Menjadi Kakak atau pun tidak, saya pikir setiap orang memiliki peran untuk menerima dan memberikan kesempatan dari dan kepada orang lain. Tidak ada yang salah dengan penerimaan dan pemberian, pun dengan keinginan berusaha atau penyerahan diri kepada Tuhan. Yang kurang wajar adalah jika kita bersikap tidak konsisten demi menghindari konsekuensi, atau malu membuka mata terhadap kenyataan jika hal tersebut tidak menguntungkan atau mendukung pemikiran awal kita. Saya belajar bahwa masalah hanya akan melukai lebih banyak pihak jika dihindari. Saya mungkin aman, tetapi orang lain bisa jadi terbebani; bagi saya hal tersebut tak sampai hati dilakukan.

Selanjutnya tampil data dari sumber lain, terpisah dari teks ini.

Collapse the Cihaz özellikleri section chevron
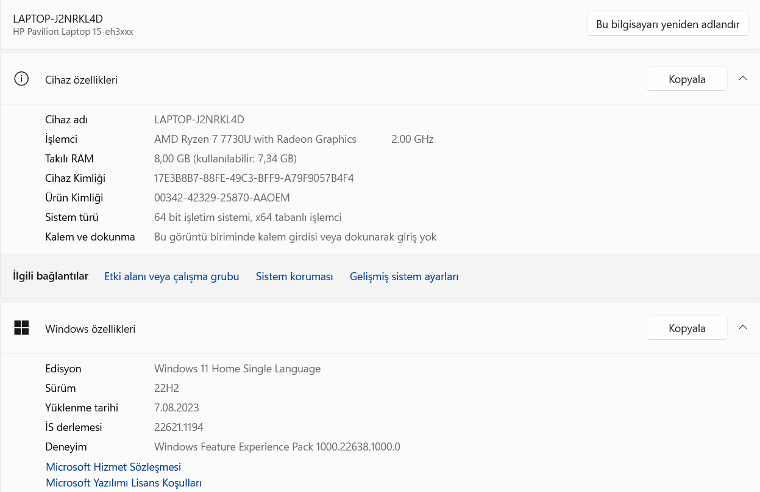The width and height of the screenshot is (760, 492). [742, 79]
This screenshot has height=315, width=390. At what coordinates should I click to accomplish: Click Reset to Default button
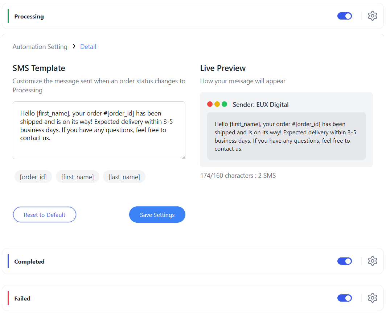[45, 215]
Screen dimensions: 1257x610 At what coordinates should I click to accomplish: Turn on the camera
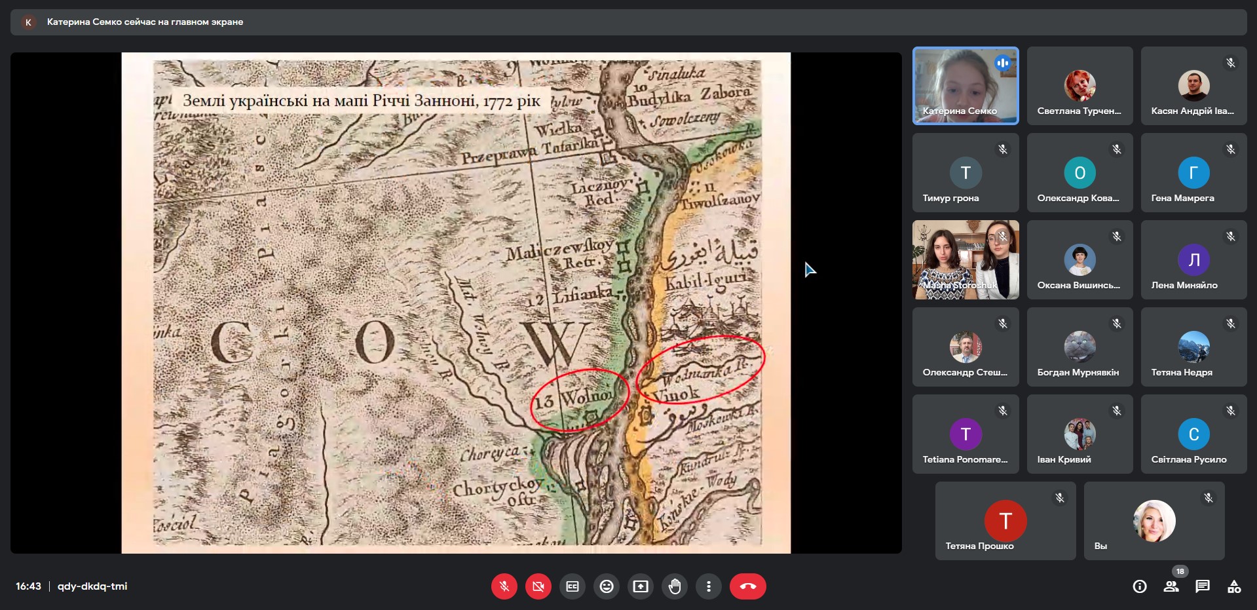(x=538, y=586)
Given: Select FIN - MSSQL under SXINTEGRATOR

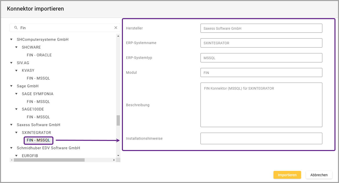Looking at the screenshot, I should tap(38, 140).
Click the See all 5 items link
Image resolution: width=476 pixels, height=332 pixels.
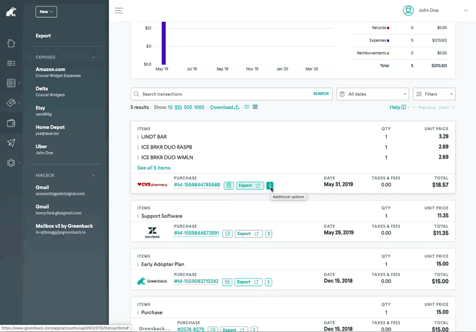click(x=154, y=168)
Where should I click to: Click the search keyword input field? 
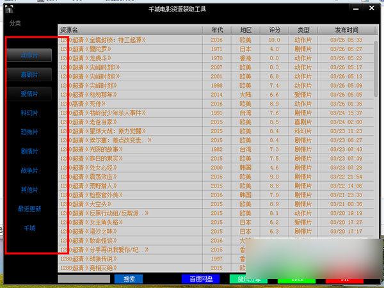[x=84, y=279]
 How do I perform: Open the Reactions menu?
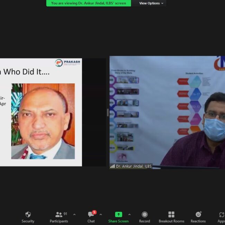click(198, 217)
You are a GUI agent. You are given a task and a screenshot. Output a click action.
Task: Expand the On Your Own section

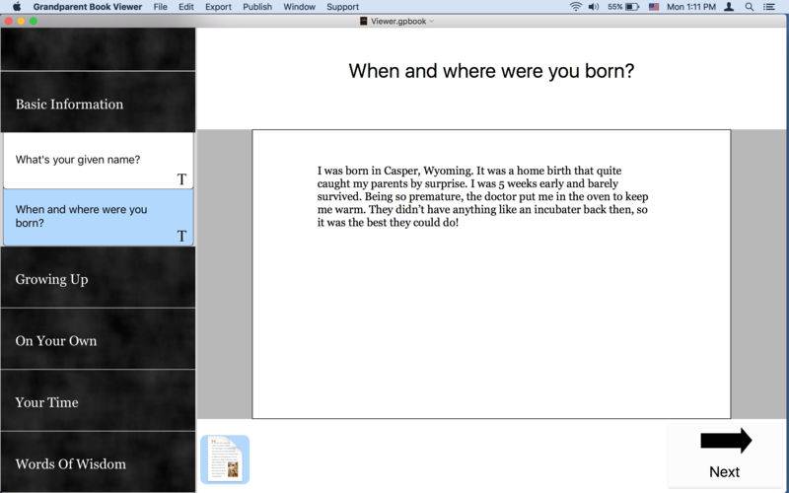click(x=98, y=339)
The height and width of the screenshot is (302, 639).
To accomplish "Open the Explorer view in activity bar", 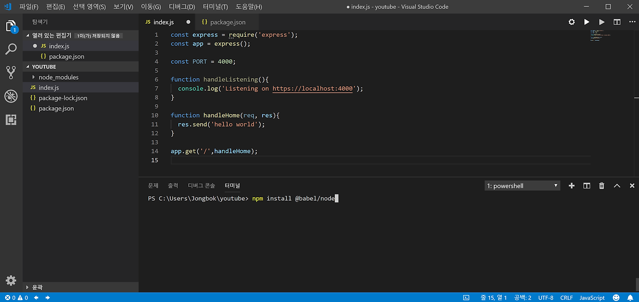I will pyautogui.click(x=11, y=26).
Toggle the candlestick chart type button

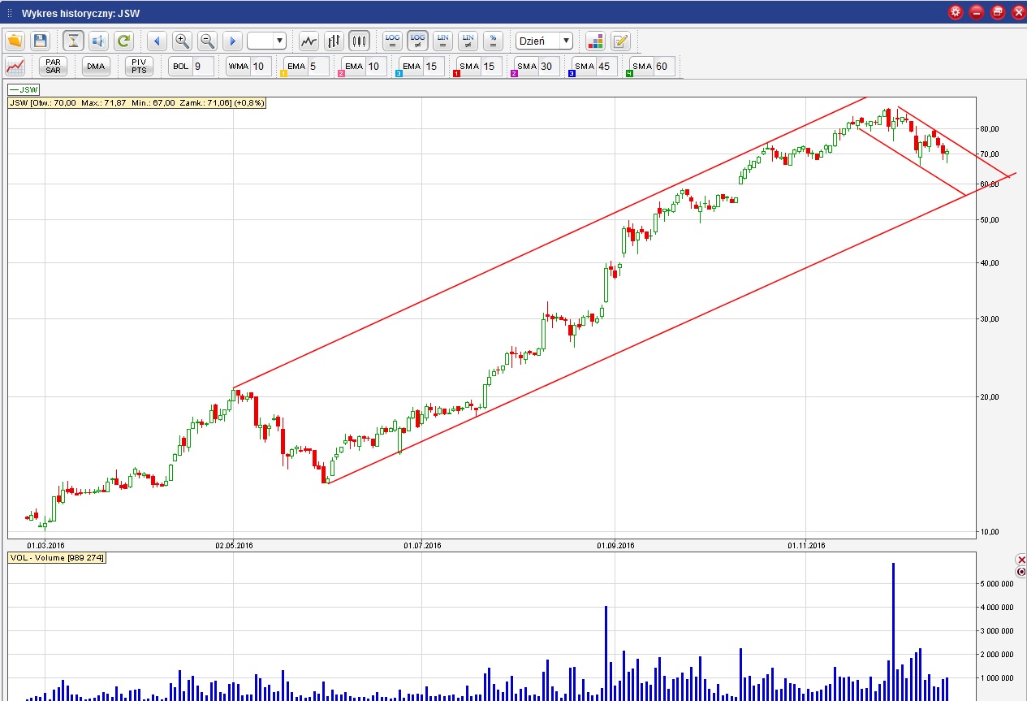click(x=359, y=41)
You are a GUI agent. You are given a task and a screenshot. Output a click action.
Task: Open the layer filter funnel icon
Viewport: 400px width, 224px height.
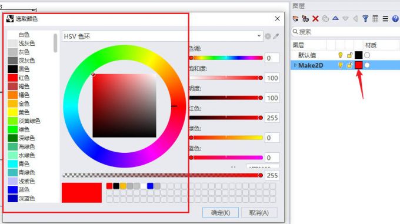pyautogui.click(x=365, y=19)
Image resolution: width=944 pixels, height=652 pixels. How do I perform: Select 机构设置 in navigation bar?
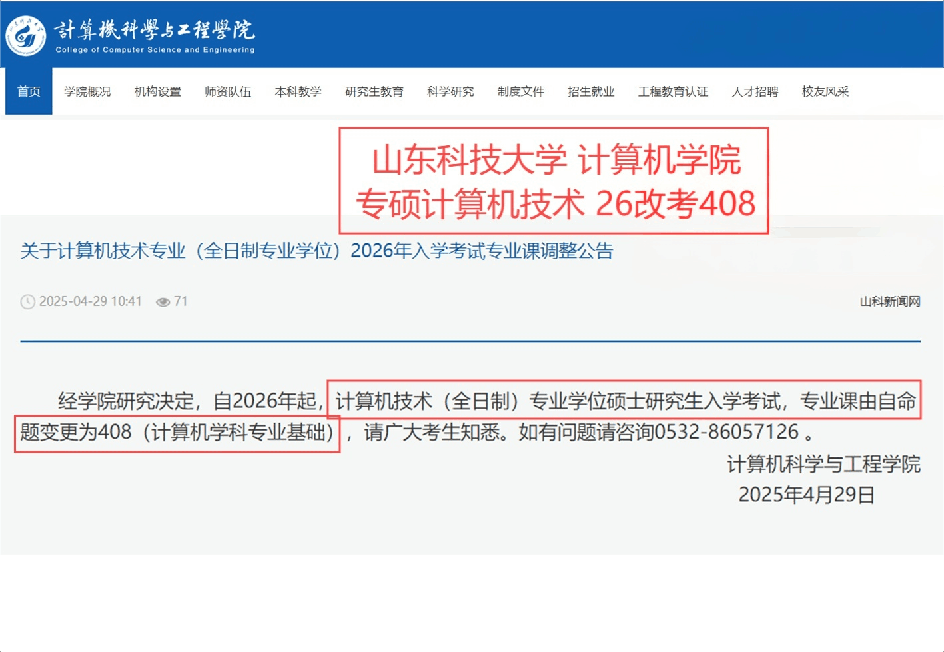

Begitu pula mengenai rencana Tuhan: kita barangkali berpikir sesuatu terjadi secara tiba-tiba ketika kita menginginkan sesuatu dan itulah yang menjadi berkah bagi kita, tanpa menyadari bahwa mungkin ada pihak-pihak yang telah berusaha, atau bahkan berkorban demi memenuhi hal tersebut. Bisa jadi pula itu adalah hasil dari usaha kita sendiri, yang tidak kita sadari. Rencana Tuhan berjalan melalui tangan-tangan yang nyata di dunia.

Kemarin pula saya berbincang dengan Ibu dari seorang teman yang sudah lama tidak saya temui. Kami saling bercerita. "Tidak apa," ucap beliau, "..berusaha memang wajar, semua membutuhkan proses, setahap demi setahap, perlahan-lahan. Masa ini memang memungkinkan orang mudah untuk menuntut, atau melewatkan pemikiran-pemikiran yang seharusnya dilalui. Tetapi, proses memang biasanya tidak mudah, apalagi cepat, mengingat pijakan awal setiap orang berbeda-beda. Ini yang perlu disadari, dipahami, dan disyukuri." 

Beliau adalah satu dari sedikit orang yang sering mengucap hal sama pada saya: orangtua, atasan, sahabat. Bertemu dengan orang-orang seperti beliau membuat saya bersemangat; sebuah kehangatan yang tidak terduga.

Rencana Tuhan, selalu menyertai orang-orang yang tidak putus berusaha dengan penuh pertimbangan; sebab sesungguhnya pertimbangan juga adalah sebuah doa.